── EXTRACT TO READ

PCIC offers no support for this policy argument and there is no support for it in the law. There is no right to bring a case in federal court based on diversity jurisdiction and it is “not for any federal district court to engage in judicial legislation” to change the scope of federal courts' jurisdiction as defined by Congress.
ECF 153-1 at 20-21 (footnote in original) (citations omitted). PCIC did not object to the Report and Recommendation of the magistrate judge to get clarification on the footnote about whether a member for diversity jurisdiction is only one who owes a fiduciary duty. PCIC instead voluntarily dismissed the case.

A “member,” in the context of diversity jurisdiction analysis, is one who owes a fiduciary duty of loyalty to fellow members. Berman v. Sugo LLC, 580 F.Supp.2d 191, 204 (S.D.N.Y. 2008). Although this definition of “member” may not be identical to that provided under the Act, PCIC does not make this argument.

In future complaints filed by PCIC available in the record, PCIC did not seek clarification regarding risk retention citizenship for diversity jurisdiction, removed references to the Risk Retention Act and the citizenship clause of the Act, and removed its request for a declaration of diversity citizenship that was included in its complaint in Joseph & Sons. See, e.g., ECF 153-1 at 62. When PCIC filed corporate disclosure statements and removed cases to federal court, it simply stated that its citizenship was those of its member-managers. See, e.g., ECF 153-1 at 80,82, 85-87, 93, 96-97, 100. PCIC did not suggest there was any confusion or uncertainty in its position, but simply represented its citizenship with confidence.

────
── DATA SECTION

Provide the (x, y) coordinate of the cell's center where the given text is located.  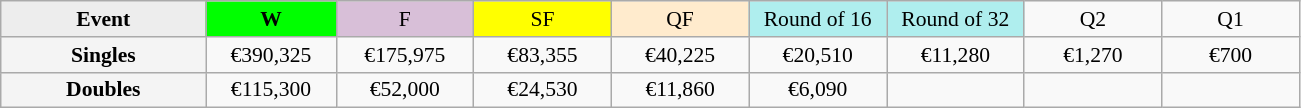
€11,860 (680, 90)
€11,280 (955, 55)
€40,225 (680, 55)
€24,530 (543, 90)
Round of 16 (818, 19)
SF (543, 19)
€20,510 (818, 55)
Q2 (1093, 19)
€52,000 (405, 90)
Event (104, 19)
€83,355 (543, 55)
€700 (1231, 55)
Singles (104, 55)
€390,325 (271, 55)
F (405, 19)
Round of 32 (955, 19)
€1,270 (1093, 55)
QF (680, 19)
Doubles (104, 90)
€115,300 (271, 90)
€6,090 (818, 90)
€175,975 (405, 55)
W (271, 19)
Q1 (1231, 19)
Identify which cell holds the provided text, then report its (X, Y) central coordinate. 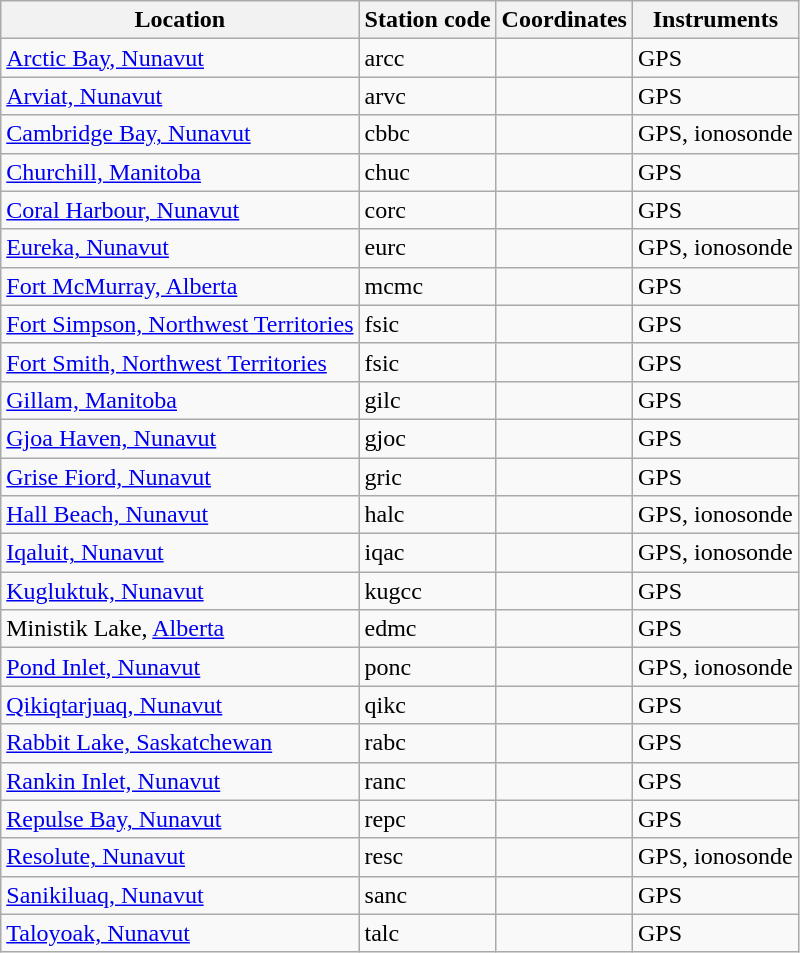
Cambridge Bay, Nunavut (180, 134)
qikc (428, 705)
ranc (428, 781)
cbbc (428, 134)
edmc (428, 629)
chuc (428, 172)
Resolute, Nunavut (180, 857)
Rabbit Lake, Saskatchewan (180, 743)
Pond Inlet, Nunavut (180, 667)
Instruments (715, 20)
mcmc (428, 286)
Coral Harbour, Nunavut (180, 210)
halc (428, 515)
eurc (428, 248)
gric (428, 477)
Taloyoak, Nunavut (180, 933)
Gjoa Haven, Nunavut (180, 438)
Churchill, Manitoba (180, 172)
Kugluktuk, Nunavut (180, 591)
Coordinates (564, 20)
gjoc (428, 438)
Arviat, Nunavut (180, 96)
Fort Simpson, Northwest Territories (180, 324)
Fort McMurray, Alberta (180, 286)
ponc (428, 667)
Hall Beach, Nunavut (180, 515)
iqac (428, 553)
resc (428, 857)
sanc (428, 895)
corc (428, 210)
Location (180, 20)
Gillam, Manitoba (180, 400)
rabc (428, 743)
repc (428, 819)
kugcc (428, 591)
Arctic Bay, Nunavut (180, 58)
Rankin Inlet, Nunavut (180, 781)
gilc (428, 400)
Fort Smith, Northwest Territories (180, 362)
Qikiqtarjuaq, Nunavut (180, 705)
Sanikiluaq, Nunavut (180, 895)
Iqaluit, Nunavut (180, 553)
Grise Fiord, Nunavut (180, 477)
Station code (428, 20)
Repulse Bay, Nunavut (180, 819)
talc (428, 933)
arcc (428, 58)
Eureka, Nunavut (180, 248)
arvc (428, 96)
Ministik Lake, Alberta (180, 629)
Provide the (x, y) coordinate of the cell's center where the given text is located.  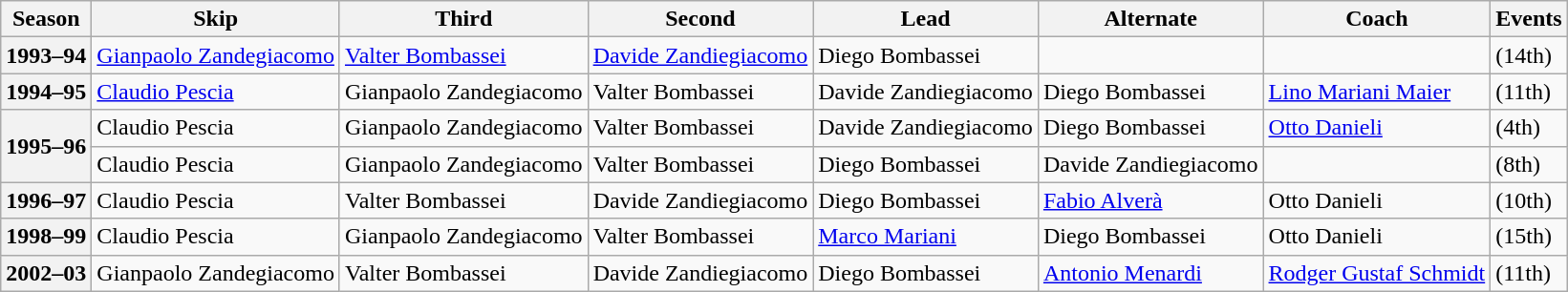
(14th) (1529, 55)
(15th) (1529, 237)
Alternate (1150, 19)
Season (46, 19)
Events (1529, 19)
Antonio Menardi (1150, 273)
Rodger Gustaf Schmidt (1377, 273)
Lead (926, 19)
(8th) (1529, 164)
Skip (216, 19)
(4th) (1529, 128)
1998–99 (46, 237)
1996–97 (46, 201)
1995–96 (46, 146)
Lino Mariani Maier (1377, 92)
1994–95 (46, 92)
Second (700, 19)
Coach (1377, 19)
(10th) (1529, 201)
1993–94 (46, 55)
Fabio Alverà (1150, 201)
2002–03 (46, 273)
Third (463, 19)
Marco Mariani (926, 237)
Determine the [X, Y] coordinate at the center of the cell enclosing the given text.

────

— EXERCISE TASK —
Output the passage on PCIC and diversity jurisdiction word for word, starting at "ECF 153-1 at 20-21" and ending at "make this argument.". The data was drawn from a separate source.

— SOLUTION FOR THIS TASK —
ECF 153-1 at 20-21 (footnote in original) (citations omitted). PCIC did not object to the Report and Recommendation of the magistrate judge to get clarification on the footnote about whether a member for diversity jurisdiction is only one who owes a fiduciary duty. PCIC instead voluntarily dismissed the case.

A “member,” in the context of diversity jurisdiction analysis, is one who owes a fiduciary duty of loyalty to fellow members. Berman v. Sugo LLC, 580 F.Supp.2d 191, 204 (S.D.N.Y. 2008). Although this definition of “member” may not be identical to that provided under the Act, PCIC does not make this argument.